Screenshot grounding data

------------------------------------------------------------------------

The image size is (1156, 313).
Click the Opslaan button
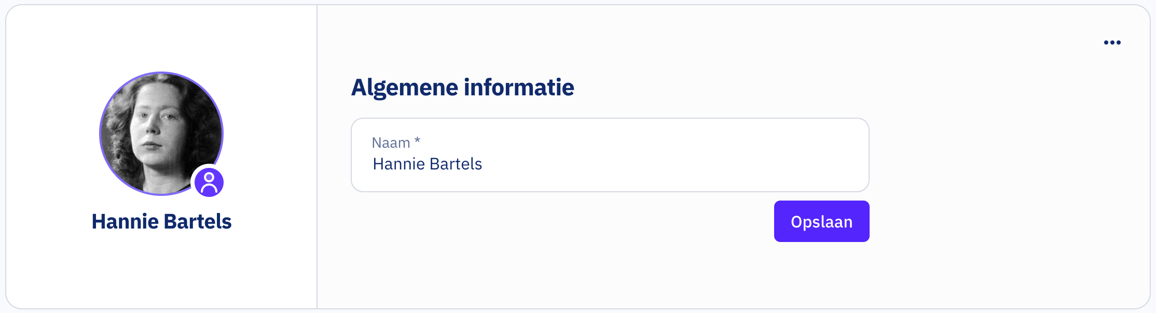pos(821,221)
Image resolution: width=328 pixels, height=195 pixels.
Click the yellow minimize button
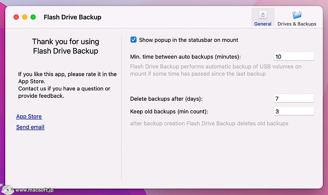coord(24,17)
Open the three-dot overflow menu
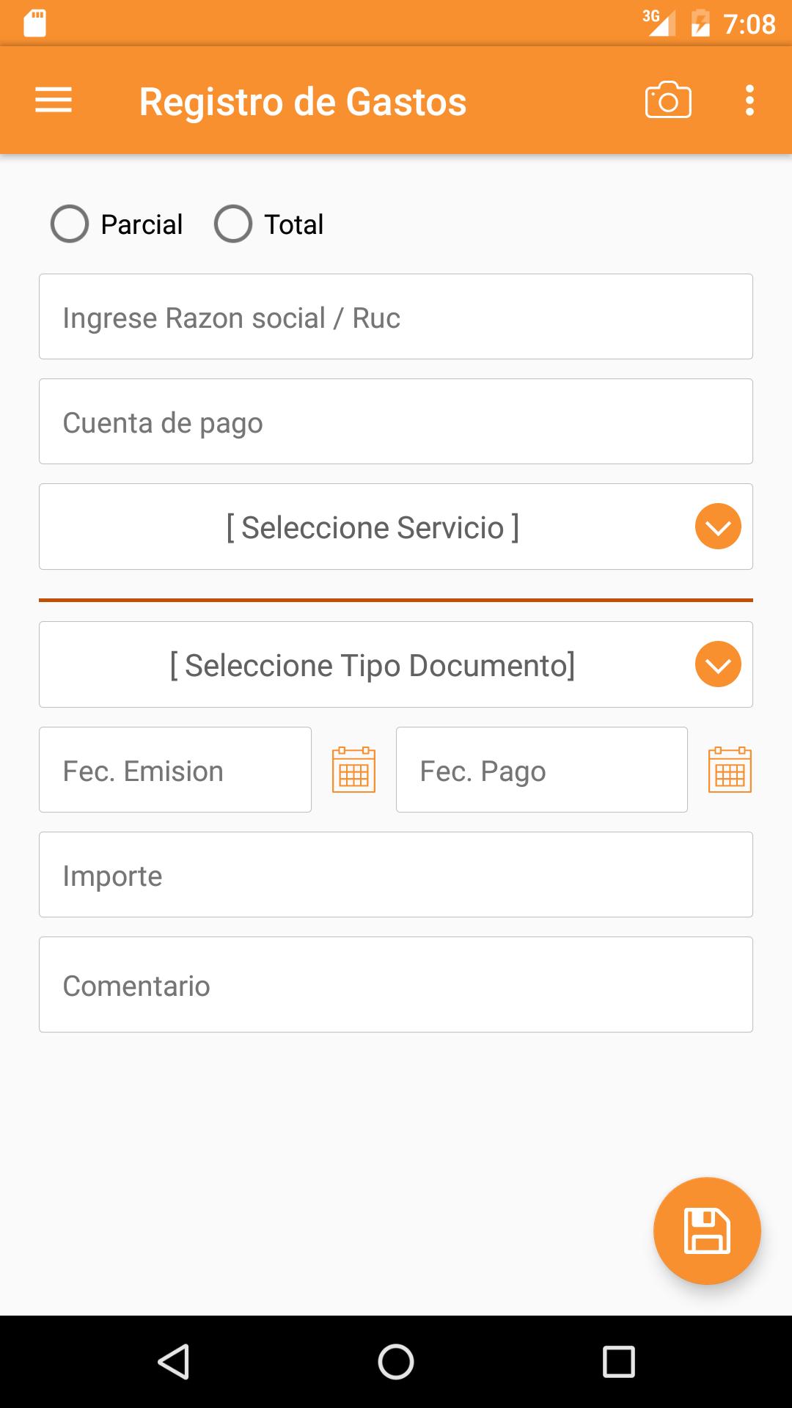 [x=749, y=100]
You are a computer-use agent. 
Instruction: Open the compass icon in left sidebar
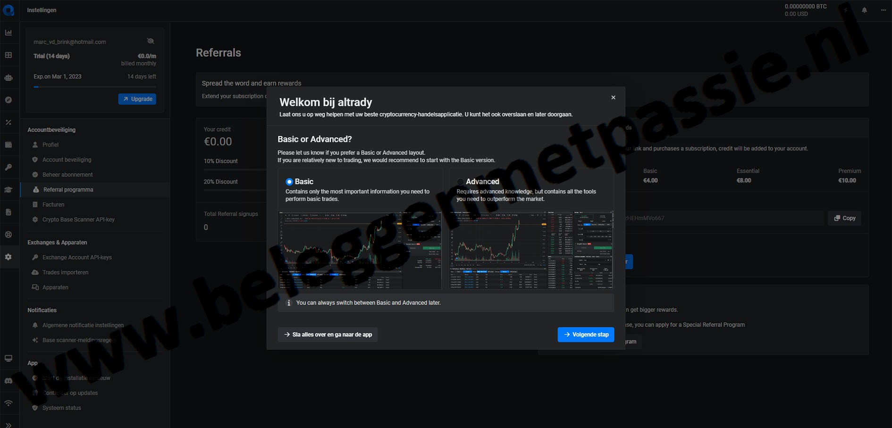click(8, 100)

------------------------------------------------------------------------

§ **Your instructions**
Copy out all the data above exactly, minus the images.

§ **Problem solution**
The image size is (1156, 313).
Click the Opslaan button
pos(821,221)
Image resolution: width=328 pixels, height=195 pixels.
Click the yellow minimize button
coord(24,17)
Open the three-dot overflow menu
 [x=749, y=100]
You are a computer-use agent. 
Instruction: Open the compass icon in left sidebar
click(8, 100)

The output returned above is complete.